*** MATERIAL FOR THE TASK ***

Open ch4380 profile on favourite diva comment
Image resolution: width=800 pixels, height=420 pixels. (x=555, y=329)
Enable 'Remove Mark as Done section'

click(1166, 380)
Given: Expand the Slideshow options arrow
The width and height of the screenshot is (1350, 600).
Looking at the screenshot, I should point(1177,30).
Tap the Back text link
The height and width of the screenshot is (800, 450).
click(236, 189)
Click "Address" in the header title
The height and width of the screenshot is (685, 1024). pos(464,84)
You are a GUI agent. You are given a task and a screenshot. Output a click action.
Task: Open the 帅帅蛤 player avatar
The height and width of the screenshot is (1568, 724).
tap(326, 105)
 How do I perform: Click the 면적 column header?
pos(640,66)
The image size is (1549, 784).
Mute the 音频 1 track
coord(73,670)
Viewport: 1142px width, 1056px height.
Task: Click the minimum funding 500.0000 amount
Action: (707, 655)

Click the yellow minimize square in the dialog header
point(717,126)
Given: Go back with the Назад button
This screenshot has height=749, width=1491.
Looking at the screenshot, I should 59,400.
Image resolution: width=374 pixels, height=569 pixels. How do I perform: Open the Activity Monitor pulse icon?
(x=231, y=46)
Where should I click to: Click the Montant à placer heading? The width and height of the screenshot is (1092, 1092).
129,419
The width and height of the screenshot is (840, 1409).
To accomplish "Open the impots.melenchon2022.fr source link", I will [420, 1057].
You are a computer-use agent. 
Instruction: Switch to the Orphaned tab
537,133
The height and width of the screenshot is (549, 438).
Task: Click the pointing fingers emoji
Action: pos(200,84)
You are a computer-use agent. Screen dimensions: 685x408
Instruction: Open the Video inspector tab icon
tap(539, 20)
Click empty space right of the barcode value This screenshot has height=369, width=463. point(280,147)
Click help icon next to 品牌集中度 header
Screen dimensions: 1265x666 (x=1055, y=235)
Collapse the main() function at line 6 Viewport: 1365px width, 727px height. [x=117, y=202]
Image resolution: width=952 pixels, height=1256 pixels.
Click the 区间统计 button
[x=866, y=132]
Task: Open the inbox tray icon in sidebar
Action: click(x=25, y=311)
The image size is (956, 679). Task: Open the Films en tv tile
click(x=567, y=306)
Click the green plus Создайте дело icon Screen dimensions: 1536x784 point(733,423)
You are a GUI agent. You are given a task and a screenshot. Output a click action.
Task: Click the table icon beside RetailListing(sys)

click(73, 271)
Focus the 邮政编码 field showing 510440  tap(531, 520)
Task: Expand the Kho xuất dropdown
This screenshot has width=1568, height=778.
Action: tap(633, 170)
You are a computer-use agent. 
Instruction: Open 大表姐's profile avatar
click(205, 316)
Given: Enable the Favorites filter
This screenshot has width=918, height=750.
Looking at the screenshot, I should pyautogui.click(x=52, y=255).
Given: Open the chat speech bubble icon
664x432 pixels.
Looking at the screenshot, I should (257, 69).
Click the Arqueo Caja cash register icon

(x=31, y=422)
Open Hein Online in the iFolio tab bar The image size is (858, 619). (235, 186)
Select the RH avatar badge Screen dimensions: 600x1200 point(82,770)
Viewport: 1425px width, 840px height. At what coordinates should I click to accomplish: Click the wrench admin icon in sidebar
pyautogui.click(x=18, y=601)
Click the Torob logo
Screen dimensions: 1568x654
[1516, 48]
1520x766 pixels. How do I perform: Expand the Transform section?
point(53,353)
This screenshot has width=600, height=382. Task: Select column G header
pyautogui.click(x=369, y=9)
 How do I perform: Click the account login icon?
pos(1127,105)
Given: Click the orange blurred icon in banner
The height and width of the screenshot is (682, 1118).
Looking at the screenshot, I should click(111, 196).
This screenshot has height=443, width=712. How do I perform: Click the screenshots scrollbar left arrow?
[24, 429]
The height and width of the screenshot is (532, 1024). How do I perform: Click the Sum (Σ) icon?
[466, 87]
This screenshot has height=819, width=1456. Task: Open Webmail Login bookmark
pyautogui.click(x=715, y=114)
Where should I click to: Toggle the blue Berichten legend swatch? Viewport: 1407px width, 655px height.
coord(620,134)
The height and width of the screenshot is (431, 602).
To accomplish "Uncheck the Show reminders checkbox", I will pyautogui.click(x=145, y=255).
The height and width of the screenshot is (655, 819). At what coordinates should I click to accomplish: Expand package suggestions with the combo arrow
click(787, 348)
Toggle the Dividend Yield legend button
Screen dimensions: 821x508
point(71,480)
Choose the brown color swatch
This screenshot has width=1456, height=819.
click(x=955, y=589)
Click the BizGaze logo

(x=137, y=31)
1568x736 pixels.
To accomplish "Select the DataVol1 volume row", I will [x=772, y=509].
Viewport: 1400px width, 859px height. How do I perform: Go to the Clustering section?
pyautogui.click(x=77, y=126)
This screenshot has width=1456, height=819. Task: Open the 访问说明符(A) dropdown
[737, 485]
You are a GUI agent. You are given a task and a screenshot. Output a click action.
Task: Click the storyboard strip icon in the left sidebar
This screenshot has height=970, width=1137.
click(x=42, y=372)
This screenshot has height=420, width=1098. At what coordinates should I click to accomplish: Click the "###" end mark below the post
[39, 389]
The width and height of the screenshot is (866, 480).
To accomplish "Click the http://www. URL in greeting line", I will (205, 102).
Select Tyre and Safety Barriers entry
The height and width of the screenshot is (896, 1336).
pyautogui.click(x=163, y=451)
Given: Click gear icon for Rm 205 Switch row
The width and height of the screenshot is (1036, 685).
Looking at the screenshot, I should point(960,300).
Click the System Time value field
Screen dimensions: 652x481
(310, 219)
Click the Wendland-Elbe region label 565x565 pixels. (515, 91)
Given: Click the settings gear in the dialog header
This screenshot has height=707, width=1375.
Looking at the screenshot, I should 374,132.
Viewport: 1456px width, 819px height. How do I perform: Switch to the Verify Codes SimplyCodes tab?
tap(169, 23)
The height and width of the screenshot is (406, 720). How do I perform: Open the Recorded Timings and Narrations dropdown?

*** End of MATERIAL FOR THE TASK ***

**REQUIRED ACTION**
The records given above are to be repeated in full, exactly.

**FINAL ANSWER**
Open ch4380 profile on favourite diva comment
Image resolution: width=800 pixels, height=420 pixels. (x=555, y=329)
Enable 'Remove Mark as Done section'

click(1166, 380)
Given: Expand the Slideshow options arrow
The width and height of the screenshot is (1350, 600).
Looking at the screenshot, I should point(1177,30).
Tap the Back text link
The height and width of the screenshot is (800, 450).
click(236, 189)
Click "Address" in the header title
The height and width of the screenshot is (685, 1024). pos(464,84)
You are a GUI agent. You are given a task and a screenshot. Output a click action.
Task: Open the 帅帅蛤 player avatar
The height and width of the screenshot is (1568, 724).
tap(326, 105)
 How do I perform: Click the 면적 column header?
pos(640,66)
The image size is (1549, 784).
Mute the 音频 1 track
coord(73,670)
Viewport: 1142px width, 1056px height.
Task: Click the minimum funding 500.0000 amount
Action: (707, 655)

Click the yellow minimize square in the dialog header
point(717,126)
Given: Go back with the Назад button
This screenshot has height=749, width=1491.
Looking at the screenshot, I should 59,400.
Image resolution: width=374 pixels, height=569 pixels. How do I perform: Open the Activity Monitor pulse icon?
(x=231, y=46)
Where should I click to: Click the Montant à placer heading? The width and height of the screenshot is (1092, 1092).
129,419
The width and height of the screenshot is (840, 1409).
To accomplish "Open the impots.melenchon2022.fr source link", I will [420, 1057].
You are a computer-use agent. 
Instruction: Switch to the Orphaned tab
537,133
The height and width of the screenshot is (549, 438).
Task: Click the pointing fingers emoji
Action: pos(200,84)
You are a computer-use agent. Screen dimensions: 685x408
Instruction: Open the Video inspector tab icon
tap(539, 20)
Click empty space right of the barcode value This screenshot has height=369, width=463. point(280,147)
Click help icon next to 品牌集中度 header
Screen dimensions: 1265x666 (x=1055, y=235)
Collapse the main() function at line 6 Viewport: 1365px width, 727px height. [x=117, y=202]
Image resolution: width=952 pixels, height=1256 pixels.
Click the 区间统计 button
[x=866, y=132]
Task: Open the inbox tray icon in sidebar
Action: click(x=25, y=311)
The image size is (956, 679). Task: Open the Films en tv tile
click(x=567, y=306)
Click the green plus Создайте дело icon Screen dimensions: 1536x784 point(733,423)
You are a GUI agent. You are given a task and a screenshot. Output a click action.
Task: Click the table icon beside RetailListing(sys)

click(73, 271)
Focus the 邮政编码 field showing 510440  tap(531, 520)
Task: Expand the Kho xuất dropdown
This screenshot has width=1568, height=778.
Action: tap(633, 170)
You are a computer-use agent. 
Instruction: Open 大表姐's profile avatar
click(205, 316)
Given: Enable the Favorites filter
This screenshot has width=918, height=750.
Looking at the screenshot, I should pyautogui.click(x=52, y=255).
Given: Open the chat speech bubble icon
664x432 pixels.
Looking at the screenshot, I should (257, 69).
Click the Arqueo Caja cash register icon

(x=31, y=422)
Open Hein Online in the iFolio tab bar The image size is (858, 619). (235, 186)
Select the RH avatar badge Screen dimensions: 600x1200 point(82,770)
Viewport: 1425px width, 840px height. At what coordinates should I click to accomplish: Click the wrench admin icon in sidebar
pyautogui.click(x=18, y=601)
Click the Torob logo
Screen dimensions: 1568x654
[1516, 48]
1520x766 pixels. How do I perform: Expand the Transform section?
point(53,353)
This screenshot has width=600, height=382. Task: Select column G header
pyautogui.click(x=369, y=9)
 How do I perform: Click the account login icon?
pos(1127,105)
Given: Click the orange blurred icon in banner
The height and width of the screenshot is (682, 1118).
Looking at the screenshot, I should click(111, 196).
This screenshot has height=443, width=712. How do I perform: Click the screenshots scrollbar left arrow?
[24, 429]
The height and width of the screenshot is (532, 1024). How do I perform: Click the Sum (Σ) icon?
[466, 87]
This screenshot has height=819, width=1456. Task: Open Webmail Login bookmark
pyautogui.click(x=715, y=114)
Where should I click to: Toggle the blue Berichten legend swatch? Viewport: 1407px width, 655px height.
coord(620,134)
The height and width of the screenshot is (431, 602).
To accomplish "Uncheck the Show reminders checkbox", I will pyautogui.click(x=145, y=255).
The height and width of the screenshot is (655, 819). At what coordinates should I click to accomplish: Expand package suggestions with the combo arrow
click(787, 348)
Toggle the Dividend Yield legend button
Screen dimensions: 821x508
point(71,480)
Choose the brown color swatch
This screenshot has width=1456, height=819.
click(x=955, y=589)
Click the BizGaze logo

(x=137, y=31)
1568x736 pixels.
To accomplish "Select the DataVol1 volume row", I will [x=772, y=509].
Viewport: 1400px width, 859px height. How do I perform: Go to the Clustering section?
pyautogui.click(x=77, y=126)
This screenshot has width=1456, height=819. Task: Open the 访问说明符(A) dropdown
[737, 485]
You are a GUI agent. You are given a task and a screenshot. Output a click action.
Task: Click the storyboard strip icon in the left sidebar
This screenshot has height=970, width=1137.
click(x=42, y=372)
This screenshot has height=420, width=1098. At what coordinates should I click to accomplish: Click the "###" end mark below the post
[39, 389]
The width and height of the screenshot is (866, 480).
To accomplish "Click the http://www. URL in greeting line", I will (205, 102).
Select Tyre and Safety Barriers entry
The height and width of the screenshot is (896, 1336).
pyautogui.click(x=163, y=451)
Given: Click gear icon for Rm 205 Switch row
The width and height of the screenshot is (1036, 685).
Looking at the screenshot, I should point(960,300).
Click the System Time value field
Screen dimensions: 652x481
(310, 219)
Click the Wendland-Elbe region label 565x565 pixels. (515, 91)
Given: Click the settings gear in the dialog header
This screenshot has height=707, width=1375.
Looking at the screenshot, I should 374,132.
Viewport: 1456px width, 819px height. How do I perform: Switch to the Verify Codes SimplyCodes tab?
tap(169, 23)
The height and width of the screenshot is (406, 720). How do I perform: Open the Recorded Timings and Narrations dropdown?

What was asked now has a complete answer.